Stored items
= Beginning of Section =

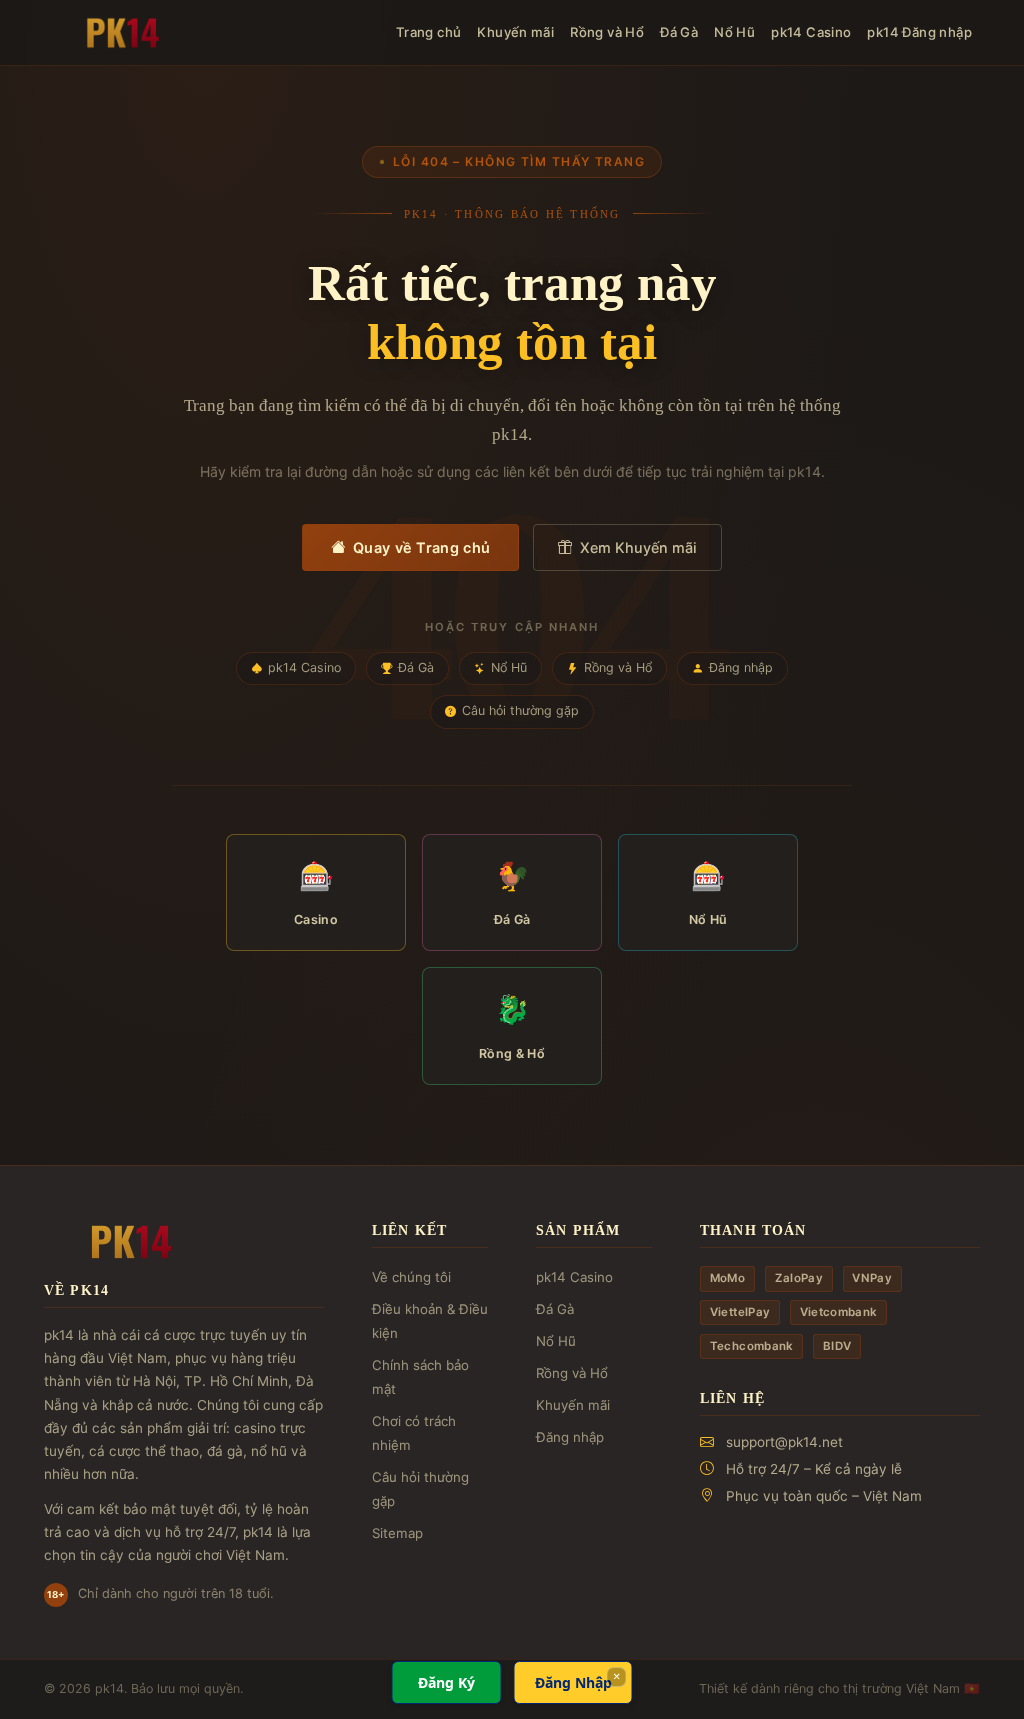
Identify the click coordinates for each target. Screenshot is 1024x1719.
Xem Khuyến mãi (638, 547)
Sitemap (397, 1533)
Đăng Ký (446, 1682)
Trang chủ (429, 32)
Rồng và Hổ (607, 32)
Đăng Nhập (573, 1682)
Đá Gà (679, 32)
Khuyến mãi (515, 32)
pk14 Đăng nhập (919, 32)
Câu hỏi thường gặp (520, 710)
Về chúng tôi (411, 1277)
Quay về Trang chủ (421, 547)
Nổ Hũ (734, 32)
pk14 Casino (811, 32)
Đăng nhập (741, 667)
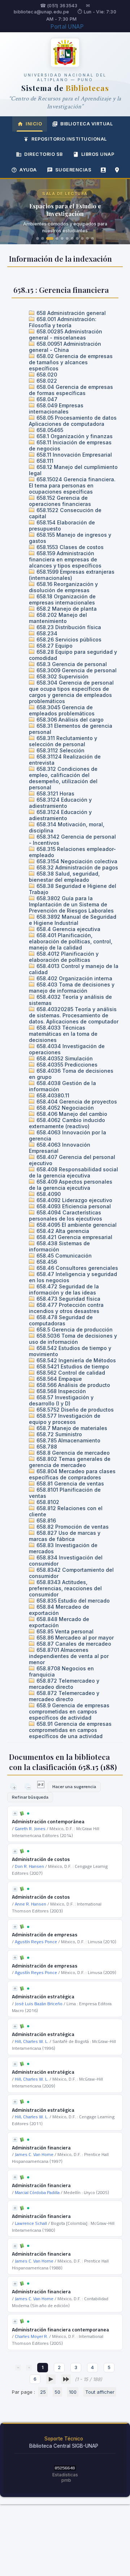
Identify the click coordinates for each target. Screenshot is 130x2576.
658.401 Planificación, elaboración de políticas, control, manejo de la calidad (70, 941)
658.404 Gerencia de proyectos (76, 1101)
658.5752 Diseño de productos (74, 1410)
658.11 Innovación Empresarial (73, 455)
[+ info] (15, 1813)
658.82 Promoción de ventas (72, 1527)
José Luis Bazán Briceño (38, 2003)
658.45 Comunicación (63, 1255)
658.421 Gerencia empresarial (73, 1237)
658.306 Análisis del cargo (69, 719)
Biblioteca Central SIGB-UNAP (63, 2446)
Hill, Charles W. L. (31, 2041)
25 (43, 2392)
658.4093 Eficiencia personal (73, 1206)
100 (73, 2392)
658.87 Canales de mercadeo (73, 1644)
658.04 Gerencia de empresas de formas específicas (71, 390)
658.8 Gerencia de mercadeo (72, 1453)
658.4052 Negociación (64, 1108)
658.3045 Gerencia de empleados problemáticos (62, 710)
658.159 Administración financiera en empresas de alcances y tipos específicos (65, 559)
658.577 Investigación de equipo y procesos (64, 1419)
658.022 (46, 381)
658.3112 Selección (59, 750)
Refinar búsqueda (30, 1797)
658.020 (46, 374)
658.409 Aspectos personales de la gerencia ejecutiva (70, 1185)
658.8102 (47, 1502)
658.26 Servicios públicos (68, 639)
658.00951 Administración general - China (65, 347)
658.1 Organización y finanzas (74, 436)
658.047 (46, 399)
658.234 (46, 633)
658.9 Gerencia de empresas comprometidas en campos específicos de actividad (69, 1711)
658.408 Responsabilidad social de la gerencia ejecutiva (73, 1172)
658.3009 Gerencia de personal (76, 670)
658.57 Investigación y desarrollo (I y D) (61, 1400)
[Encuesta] (103, 170)
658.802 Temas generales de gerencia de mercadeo (69, 1462)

= End of Section =

The answer should be an exact copy of the lines from the one containing "658.87 Canales de mercadeo (73, 1644)" through the last line of the entries, both included.

_Response to this task:_
658.87 Canales de mercadeo (73, 1644)
658.04 Gerencia de empresas de formas específicas (71, 390)
658.8 Gerencia de mercadeo (72, 1453)
658.4052 Negociación (64, 1108)
658.3045 Gerencia de empleados problemáticos (62, 710)
658.159 Administración financiera en empresas de alcances y tipos específicos (65, 559)
658.577 Investigación de equipo y procesos (64, 1419)
658.022 (46, 381)
658.3112 Selección (59, 750)
Refinar búsqueda (30, 1797)
658.020 (46, 374)
658.409 Aspectos personales de la gerencia ejecutiva (70, 1185)
658.8102 (47, 1502)
658.26 Servicios públicos (68, 639)
658.00951 Administración general - China (65, 347)
658.1 Organización y finanzas (74, 436)
658.047 (46, 399)
658.234 (46, 633)
658.9 Gerencia de empresas comprometidas en campos específicos de actividad (69, 1711)
658.408 Responsabilidad social de la gerencia ejecutiva (73, 1172)
658.3009 Gerencia de personal (76, 670)
658.57 Investigación y desarrollo (I y D) (61, 1400)
[Encuesta] (103, 170)
658.802 Temas generales de gerencia de mercadeo (69, 1462)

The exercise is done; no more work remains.